What is needed is an exact repeat of the lines from the one holding "Given: Click the qtsvg do_compile task line" through the final line of the data, with no pictures.

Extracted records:
^^^^^^^^
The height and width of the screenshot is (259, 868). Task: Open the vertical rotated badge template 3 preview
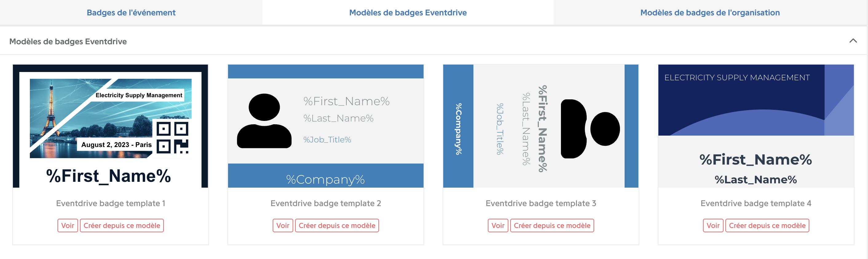coord(540,126)
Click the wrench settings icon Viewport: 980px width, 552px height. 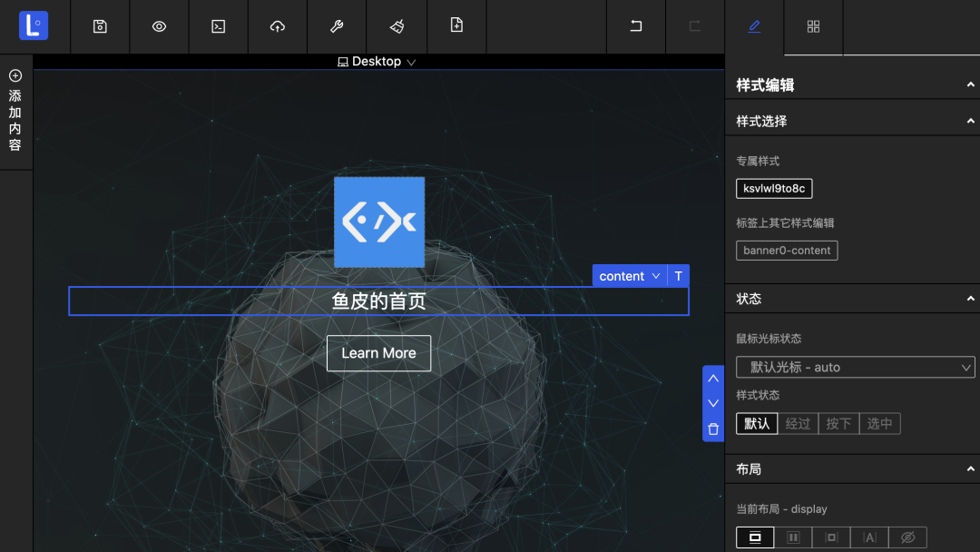(337, 26)
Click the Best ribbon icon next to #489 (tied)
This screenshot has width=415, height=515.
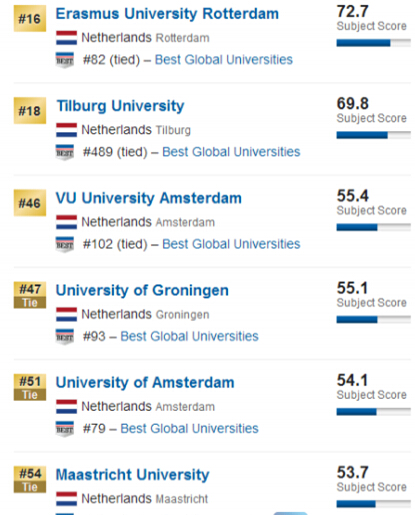(x=65, y=153)
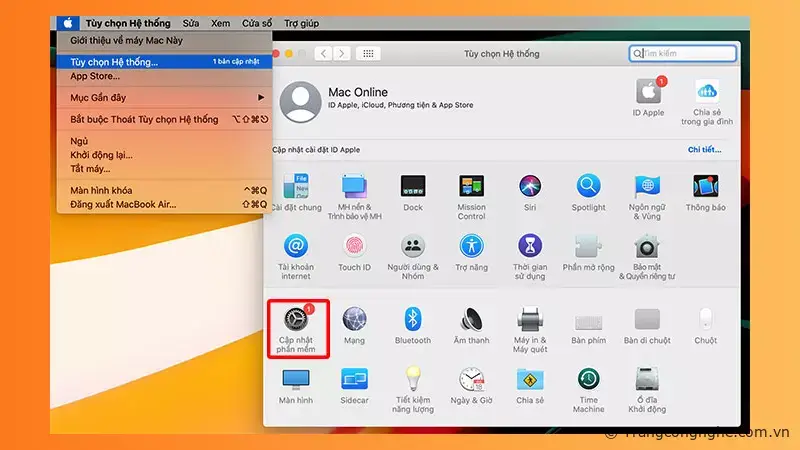Image resolution: width=800 pixels, height=450 pixels.
Task: Open Cập nhật phần mềm preference pane
Action: click(295, 320)
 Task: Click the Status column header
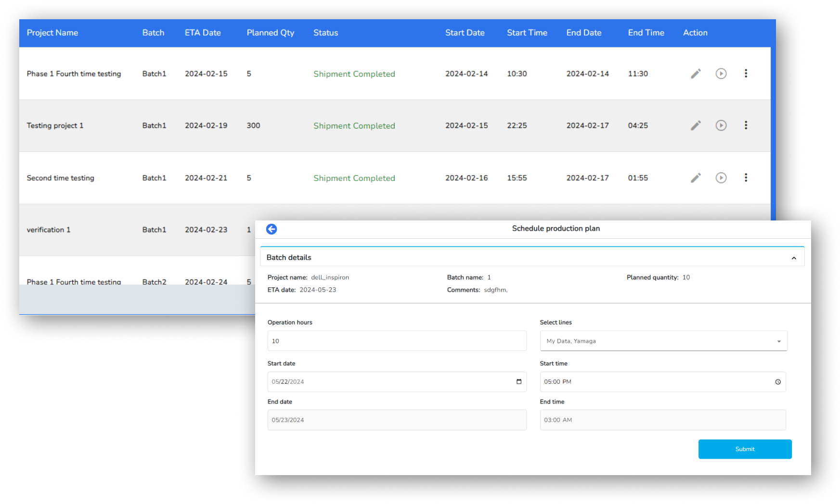325,33
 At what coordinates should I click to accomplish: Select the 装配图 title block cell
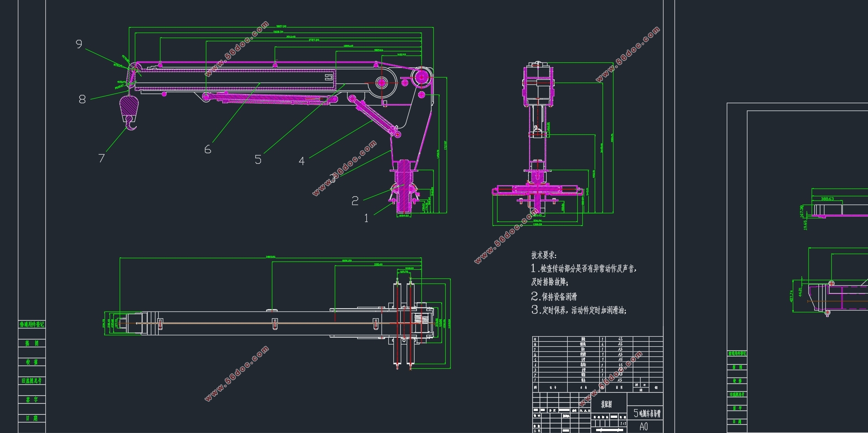607,404
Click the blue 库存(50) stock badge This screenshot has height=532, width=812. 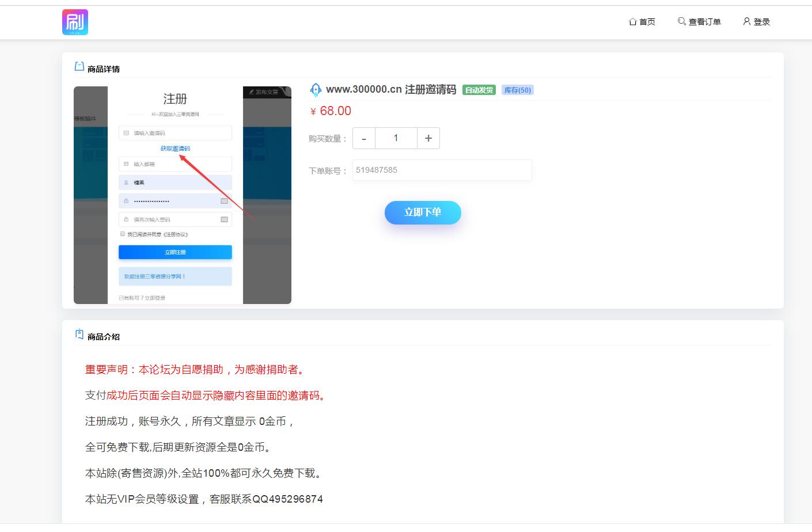pos(517,90)
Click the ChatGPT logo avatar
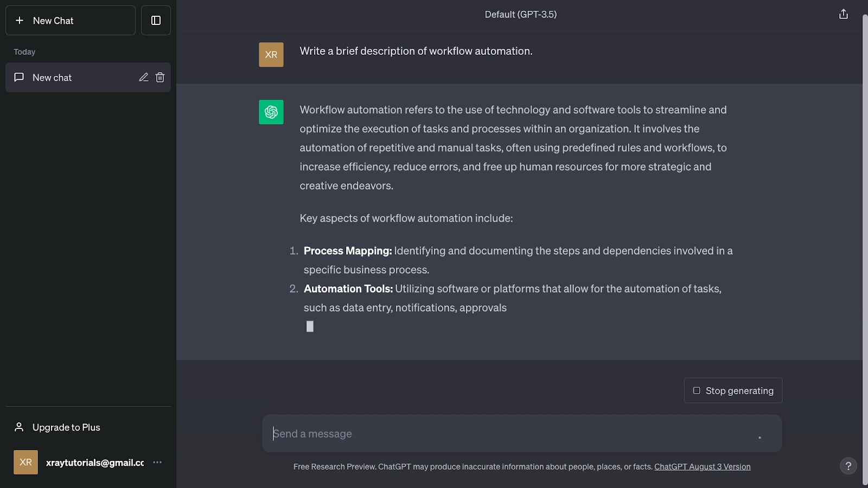 tap(271, 112)
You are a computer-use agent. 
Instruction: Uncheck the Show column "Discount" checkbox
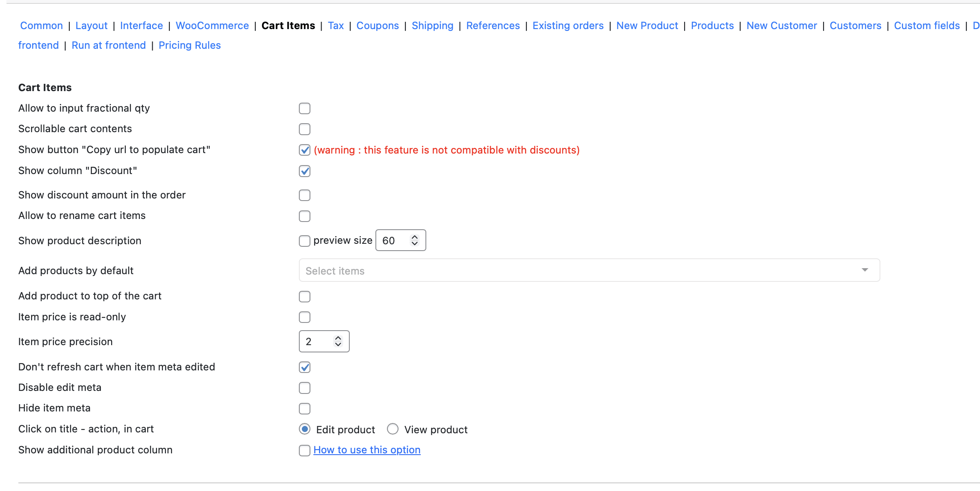pyautogui.click(x=304, y=171)
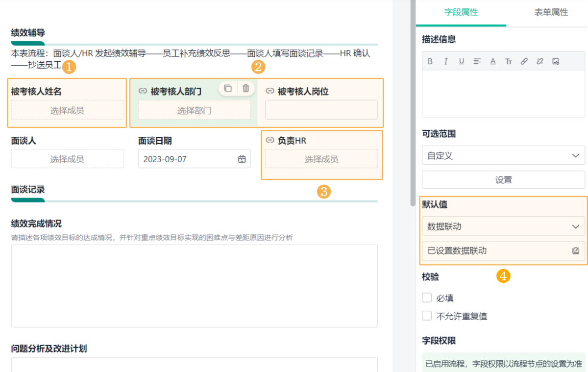Click the 设置 button

503,180
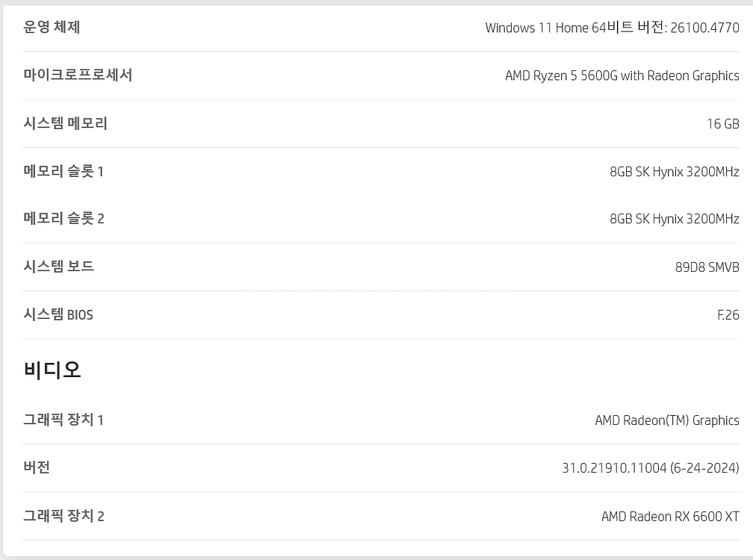Select the 16 GB memory value
The image size is (753, 560).
[723, 124]
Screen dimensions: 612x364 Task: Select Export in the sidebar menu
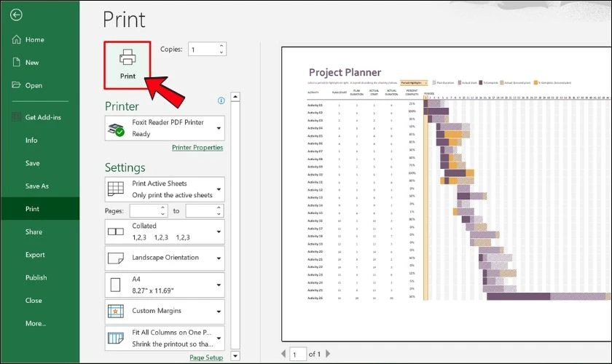tap(35, 255)
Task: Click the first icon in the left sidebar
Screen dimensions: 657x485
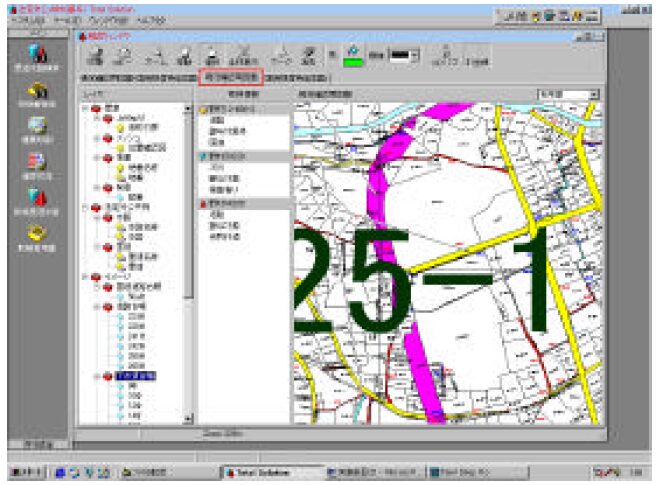Action: click(x=37, y=51)
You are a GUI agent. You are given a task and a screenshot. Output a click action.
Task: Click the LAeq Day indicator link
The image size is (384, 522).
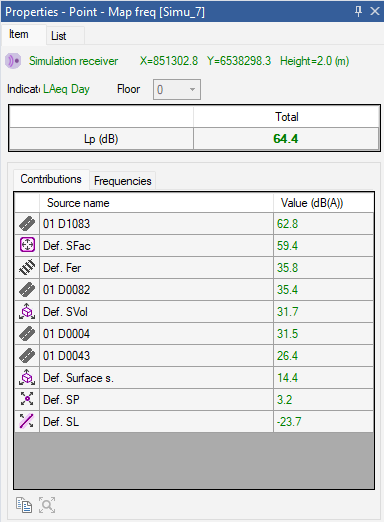point(66,89)
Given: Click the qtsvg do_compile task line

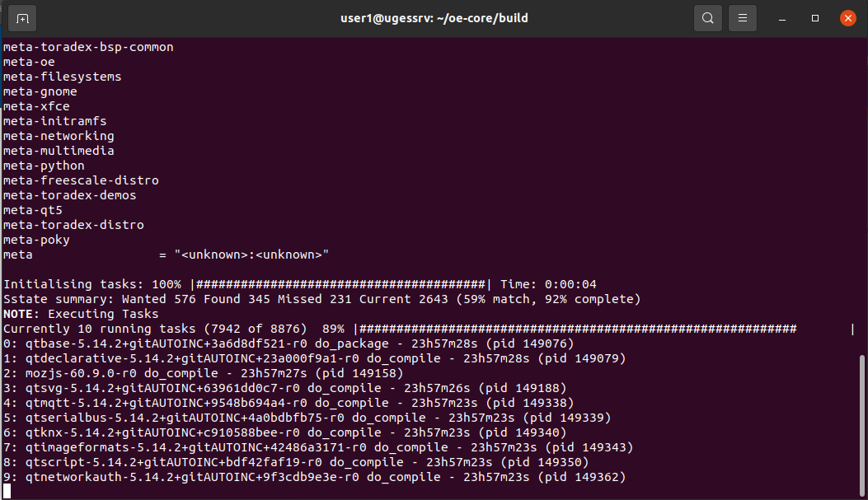Looking at the screenshot, I should coord(284,388).
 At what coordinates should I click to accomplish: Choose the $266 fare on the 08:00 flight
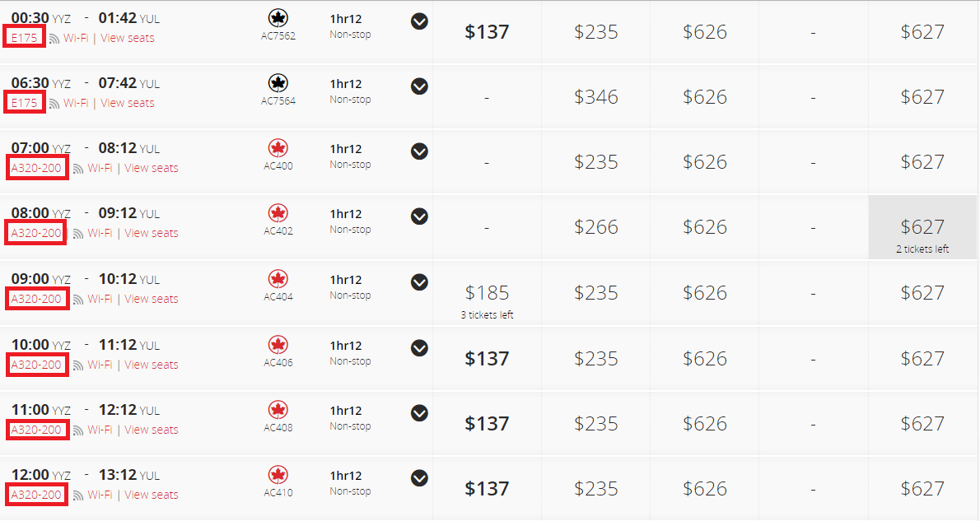[595, 227]
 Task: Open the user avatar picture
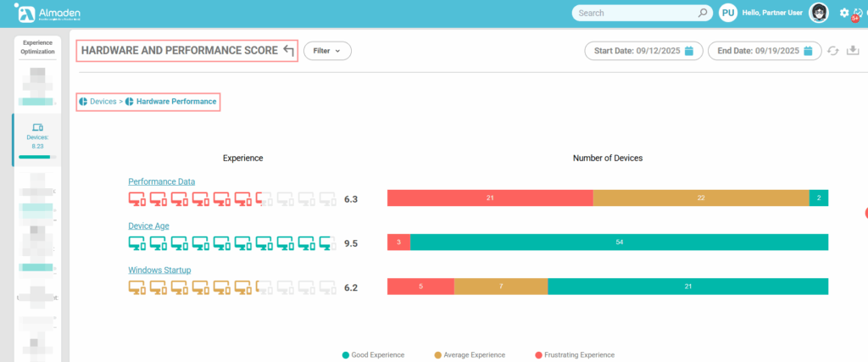[819, 13]
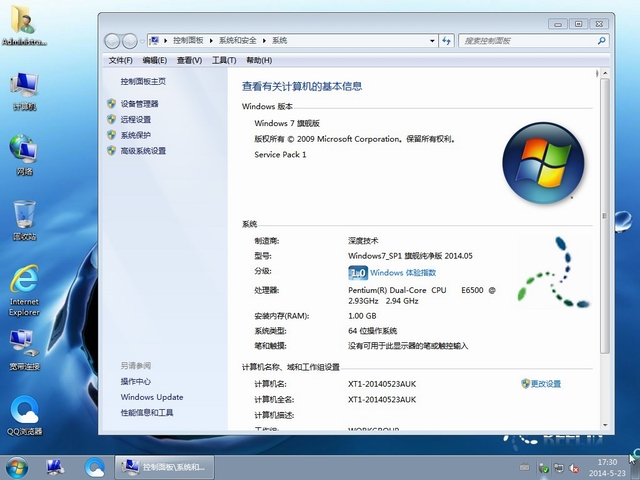Expand breadcrumb arrow after 系统和安全
This screenshot has width=640, height=480.
click(265, 40)
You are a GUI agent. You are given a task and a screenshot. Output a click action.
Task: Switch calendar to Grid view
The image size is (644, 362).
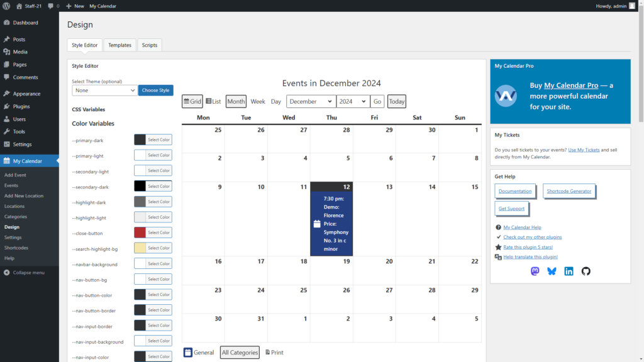[192, 101]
^^^^^^^^
FINAL ANSWER:
Given: Click the qtsvg do_compile task line

Looking at the screenshot, I should coord(284,388).
 At what coordinates should I click to accomplish: Choose the $266 fare on the 08:00 flight
[595, 227]
 Task: Open the user avatar picture
[819, 13]
Expand breadcrumb arrow after 系统和安全
This screenshot has width=640, height=480.
click(265, 40)
You are a GUI agent. You are given a task and a screenshot. Output a click action.
Task: Switch calendar to Grid view
The image size is (644, 362).
[192, 101]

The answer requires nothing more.